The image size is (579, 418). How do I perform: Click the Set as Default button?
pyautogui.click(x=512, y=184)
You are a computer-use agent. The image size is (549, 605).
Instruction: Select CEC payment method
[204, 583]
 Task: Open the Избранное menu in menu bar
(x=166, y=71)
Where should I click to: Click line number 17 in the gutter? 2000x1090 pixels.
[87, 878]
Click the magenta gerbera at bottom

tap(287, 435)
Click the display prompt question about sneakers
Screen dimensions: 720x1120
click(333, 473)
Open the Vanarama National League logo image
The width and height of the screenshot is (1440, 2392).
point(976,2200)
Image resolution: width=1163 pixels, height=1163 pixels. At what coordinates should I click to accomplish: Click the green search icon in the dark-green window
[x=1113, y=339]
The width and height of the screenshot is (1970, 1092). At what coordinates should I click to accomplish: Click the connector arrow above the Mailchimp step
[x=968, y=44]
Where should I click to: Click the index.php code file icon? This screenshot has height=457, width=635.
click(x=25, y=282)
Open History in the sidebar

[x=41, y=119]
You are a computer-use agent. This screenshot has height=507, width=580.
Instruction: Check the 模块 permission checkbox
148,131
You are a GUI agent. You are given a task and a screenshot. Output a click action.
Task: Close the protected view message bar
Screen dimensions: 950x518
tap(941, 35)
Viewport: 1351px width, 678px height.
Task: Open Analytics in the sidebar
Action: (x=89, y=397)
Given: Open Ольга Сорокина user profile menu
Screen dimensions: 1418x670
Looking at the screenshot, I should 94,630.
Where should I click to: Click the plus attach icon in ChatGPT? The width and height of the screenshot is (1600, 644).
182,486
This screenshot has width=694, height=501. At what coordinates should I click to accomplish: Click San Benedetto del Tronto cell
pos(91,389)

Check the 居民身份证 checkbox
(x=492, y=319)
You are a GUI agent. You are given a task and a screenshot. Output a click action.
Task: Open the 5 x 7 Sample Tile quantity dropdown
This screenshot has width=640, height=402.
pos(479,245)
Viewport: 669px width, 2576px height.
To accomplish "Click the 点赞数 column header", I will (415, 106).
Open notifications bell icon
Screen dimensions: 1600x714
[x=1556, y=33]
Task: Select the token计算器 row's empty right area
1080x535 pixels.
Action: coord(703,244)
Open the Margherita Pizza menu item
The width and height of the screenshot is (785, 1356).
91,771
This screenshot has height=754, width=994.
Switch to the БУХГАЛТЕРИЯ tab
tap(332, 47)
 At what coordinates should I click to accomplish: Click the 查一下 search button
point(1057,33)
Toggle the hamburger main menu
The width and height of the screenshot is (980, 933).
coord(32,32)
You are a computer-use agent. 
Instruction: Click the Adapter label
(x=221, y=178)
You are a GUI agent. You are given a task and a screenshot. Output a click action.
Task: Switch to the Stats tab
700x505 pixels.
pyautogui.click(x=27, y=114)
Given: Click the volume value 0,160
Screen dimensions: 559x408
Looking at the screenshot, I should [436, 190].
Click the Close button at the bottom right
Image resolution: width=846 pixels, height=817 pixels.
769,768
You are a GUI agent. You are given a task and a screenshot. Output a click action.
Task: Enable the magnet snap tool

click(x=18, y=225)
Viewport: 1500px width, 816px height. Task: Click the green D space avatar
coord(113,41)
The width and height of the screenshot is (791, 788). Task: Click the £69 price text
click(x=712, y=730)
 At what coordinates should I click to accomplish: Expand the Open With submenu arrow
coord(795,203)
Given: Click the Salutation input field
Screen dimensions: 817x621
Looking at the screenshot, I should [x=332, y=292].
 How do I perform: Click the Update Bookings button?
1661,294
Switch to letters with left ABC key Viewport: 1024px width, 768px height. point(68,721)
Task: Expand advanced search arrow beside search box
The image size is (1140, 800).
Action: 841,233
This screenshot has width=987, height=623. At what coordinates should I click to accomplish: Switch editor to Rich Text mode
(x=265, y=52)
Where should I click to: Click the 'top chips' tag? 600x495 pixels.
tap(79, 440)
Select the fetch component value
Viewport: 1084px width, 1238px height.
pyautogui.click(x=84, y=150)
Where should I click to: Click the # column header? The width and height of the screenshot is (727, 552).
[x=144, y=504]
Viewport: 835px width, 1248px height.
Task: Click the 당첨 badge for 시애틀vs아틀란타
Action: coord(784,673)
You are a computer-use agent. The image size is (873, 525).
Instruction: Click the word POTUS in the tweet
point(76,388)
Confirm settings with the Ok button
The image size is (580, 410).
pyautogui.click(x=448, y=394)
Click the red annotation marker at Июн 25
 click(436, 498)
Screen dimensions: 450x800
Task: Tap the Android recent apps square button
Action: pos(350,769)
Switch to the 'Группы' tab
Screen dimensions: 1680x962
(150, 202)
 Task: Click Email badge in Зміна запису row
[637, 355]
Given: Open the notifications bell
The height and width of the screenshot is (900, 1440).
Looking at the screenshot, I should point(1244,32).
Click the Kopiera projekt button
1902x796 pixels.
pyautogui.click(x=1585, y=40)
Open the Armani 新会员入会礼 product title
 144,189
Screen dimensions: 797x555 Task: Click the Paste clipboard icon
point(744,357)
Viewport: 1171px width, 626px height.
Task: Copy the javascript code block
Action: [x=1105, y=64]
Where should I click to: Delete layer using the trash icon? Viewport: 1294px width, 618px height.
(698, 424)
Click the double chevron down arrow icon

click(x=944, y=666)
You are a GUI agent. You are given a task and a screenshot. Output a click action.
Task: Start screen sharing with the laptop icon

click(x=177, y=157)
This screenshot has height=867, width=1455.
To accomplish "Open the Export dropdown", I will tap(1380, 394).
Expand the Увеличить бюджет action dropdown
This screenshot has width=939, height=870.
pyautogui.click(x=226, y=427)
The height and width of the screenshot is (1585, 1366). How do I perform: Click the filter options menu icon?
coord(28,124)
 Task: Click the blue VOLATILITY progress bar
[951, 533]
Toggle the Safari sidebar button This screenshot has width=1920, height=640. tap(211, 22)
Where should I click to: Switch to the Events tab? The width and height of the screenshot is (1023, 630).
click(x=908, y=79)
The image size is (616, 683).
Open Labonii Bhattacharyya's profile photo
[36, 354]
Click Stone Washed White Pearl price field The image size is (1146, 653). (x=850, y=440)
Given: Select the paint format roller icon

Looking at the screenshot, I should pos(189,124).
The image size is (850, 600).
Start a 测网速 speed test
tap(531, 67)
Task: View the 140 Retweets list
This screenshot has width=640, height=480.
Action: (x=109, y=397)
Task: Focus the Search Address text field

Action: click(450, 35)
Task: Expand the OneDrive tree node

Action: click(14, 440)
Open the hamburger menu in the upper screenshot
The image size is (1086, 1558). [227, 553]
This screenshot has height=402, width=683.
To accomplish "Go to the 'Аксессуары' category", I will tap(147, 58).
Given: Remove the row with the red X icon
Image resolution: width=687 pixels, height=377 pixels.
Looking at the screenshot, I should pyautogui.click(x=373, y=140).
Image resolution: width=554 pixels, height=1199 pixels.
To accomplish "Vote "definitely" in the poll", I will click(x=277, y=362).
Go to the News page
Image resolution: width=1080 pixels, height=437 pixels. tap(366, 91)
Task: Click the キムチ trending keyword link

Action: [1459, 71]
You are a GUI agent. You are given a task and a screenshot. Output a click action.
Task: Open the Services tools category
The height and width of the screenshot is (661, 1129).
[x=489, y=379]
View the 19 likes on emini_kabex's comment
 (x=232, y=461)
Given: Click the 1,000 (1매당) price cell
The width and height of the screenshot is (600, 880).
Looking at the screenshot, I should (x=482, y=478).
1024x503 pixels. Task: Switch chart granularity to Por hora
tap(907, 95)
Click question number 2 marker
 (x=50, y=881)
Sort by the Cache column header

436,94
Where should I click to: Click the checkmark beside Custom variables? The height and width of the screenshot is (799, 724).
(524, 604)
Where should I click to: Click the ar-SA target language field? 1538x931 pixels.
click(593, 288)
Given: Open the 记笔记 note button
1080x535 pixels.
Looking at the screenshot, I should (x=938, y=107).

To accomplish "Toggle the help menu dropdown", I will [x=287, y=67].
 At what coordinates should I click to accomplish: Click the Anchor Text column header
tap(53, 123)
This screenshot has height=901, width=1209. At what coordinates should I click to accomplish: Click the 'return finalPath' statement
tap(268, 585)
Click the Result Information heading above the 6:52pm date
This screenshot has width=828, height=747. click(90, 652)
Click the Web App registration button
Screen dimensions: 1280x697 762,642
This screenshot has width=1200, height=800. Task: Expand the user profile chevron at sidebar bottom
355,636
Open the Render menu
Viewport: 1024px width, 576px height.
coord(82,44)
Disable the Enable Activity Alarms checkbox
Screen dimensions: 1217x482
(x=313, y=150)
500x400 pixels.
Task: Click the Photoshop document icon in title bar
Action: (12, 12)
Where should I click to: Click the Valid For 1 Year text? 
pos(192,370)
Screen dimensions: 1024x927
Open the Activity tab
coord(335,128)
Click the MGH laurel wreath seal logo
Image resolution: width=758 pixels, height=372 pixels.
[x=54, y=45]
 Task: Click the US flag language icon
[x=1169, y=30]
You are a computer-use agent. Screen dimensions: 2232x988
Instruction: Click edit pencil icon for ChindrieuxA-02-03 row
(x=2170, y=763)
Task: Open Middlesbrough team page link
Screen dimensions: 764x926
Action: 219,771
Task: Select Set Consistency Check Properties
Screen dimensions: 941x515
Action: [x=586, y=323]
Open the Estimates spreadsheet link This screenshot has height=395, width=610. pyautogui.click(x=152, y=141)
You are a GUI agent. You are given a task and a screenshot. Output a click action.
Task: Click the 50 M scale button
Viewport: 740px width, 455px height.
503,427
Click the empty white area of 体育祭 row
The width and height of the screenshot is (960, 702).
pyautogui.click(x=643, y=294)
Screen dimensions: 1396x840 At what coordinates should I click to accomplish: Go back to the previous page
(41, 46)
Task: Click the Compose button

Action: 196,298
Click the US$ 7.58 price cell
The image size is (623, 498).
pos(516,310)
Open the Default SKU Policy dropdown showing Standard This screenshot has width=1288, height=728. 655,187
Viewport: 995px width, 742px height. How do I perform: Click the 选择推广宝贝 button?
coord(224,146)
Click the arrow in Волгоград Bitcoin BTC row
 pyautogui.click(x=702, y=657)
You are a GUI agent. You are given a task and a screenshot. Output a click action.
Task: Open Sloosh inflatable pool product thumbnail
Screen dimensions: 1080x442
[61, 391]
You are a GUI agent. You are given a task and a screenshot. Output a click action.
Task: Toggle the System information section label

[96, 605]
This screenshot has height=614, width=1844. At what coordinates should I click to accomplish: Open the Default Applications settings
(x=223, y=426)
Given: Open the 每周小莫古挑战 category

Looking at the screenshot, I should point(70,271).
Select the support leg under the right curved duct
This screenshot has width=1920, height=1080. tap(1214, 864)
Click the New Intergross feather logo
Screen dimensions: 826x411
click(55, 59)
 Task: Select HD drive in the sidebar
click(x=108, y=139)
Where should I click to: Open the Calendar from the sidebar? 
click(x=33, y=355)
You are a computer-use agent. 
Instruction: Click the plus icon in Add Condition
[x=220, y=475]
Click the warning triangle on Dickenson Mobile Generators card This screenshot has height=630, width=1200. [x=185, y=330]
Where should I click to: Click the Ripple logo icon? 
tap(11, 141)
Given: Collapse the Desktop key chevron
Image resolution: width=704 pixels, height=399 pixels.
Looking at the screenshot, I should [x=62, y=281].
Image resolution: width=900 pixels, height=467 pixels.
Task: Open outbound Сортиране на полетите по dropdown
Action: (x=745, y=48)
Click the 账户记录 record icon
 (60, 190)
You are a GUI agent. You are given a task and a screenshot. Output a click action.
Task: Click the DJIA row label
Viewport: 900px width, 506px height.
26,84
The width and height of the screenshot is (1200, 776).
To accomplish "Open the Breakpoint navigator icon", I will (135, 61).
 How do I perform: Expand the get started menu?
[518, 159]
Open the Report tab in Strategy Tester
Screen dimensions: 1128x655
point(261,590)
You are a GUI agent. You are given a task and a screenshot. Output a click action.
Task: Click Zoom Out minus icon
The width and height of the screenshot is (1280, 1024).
===============
=== PROBLEM REQUIREMENTS ===
The answer must be every line from the records above that contains the word "value", copied in full.

=== OUTPUT FOR THIS TASK ===
Given: Click the volume value 0,160
Select the fetch component value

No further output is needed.